Ancora con la spada tra le mani ho portato la lama alla fronte, dicendo <<Con l’impegno che questa mente sia sempre lucida come la tua lama, io ti battezzo (nome della spada)>>, poi ho portato la lama alle labbra dicendo <<Con l’impegno che questa bocca sia sempre sincera come il tuo filo, io ti battezzo (nome della spada)>>, infine ho portato la lama al petto dicendo <<Con l’impegno che questo cuore sia sempre diritto come la tua lama, io ti battezzo (nome della spada)>>.

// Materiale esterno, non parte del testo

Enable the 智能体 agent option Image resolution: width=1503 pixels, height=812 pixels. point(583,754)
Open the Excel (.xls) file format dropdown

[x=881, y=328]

A questo punto avevo intenzione di concludere la cerimonia incidendo l’anulare della mano sinistra con la lama per bagnarne il filo con una goccia di sangue ma, confesso, non me la sono sentita, anche perché temevo che il filo della spada causasse un taglio più profondo di quello che ero intenzionato a praticare (in effetti, rifletto sulla cosa da diversi giorni e mi rendo conto che c’è anche una mia paura più profonda proprio relativa all’atto del tagliare ed incidere il mio corpo fisico, ma che al momento non riesco ad individuare meglio) così mi sono alzato ed ho punto il dito con un ago sino a farne stillare quattro o cinque gocce di sangue che ho fatto cadere sulla lama dicendo <<Con questo sangue, simbolo della mia vita, io ti battezzo (nome della spada) >>.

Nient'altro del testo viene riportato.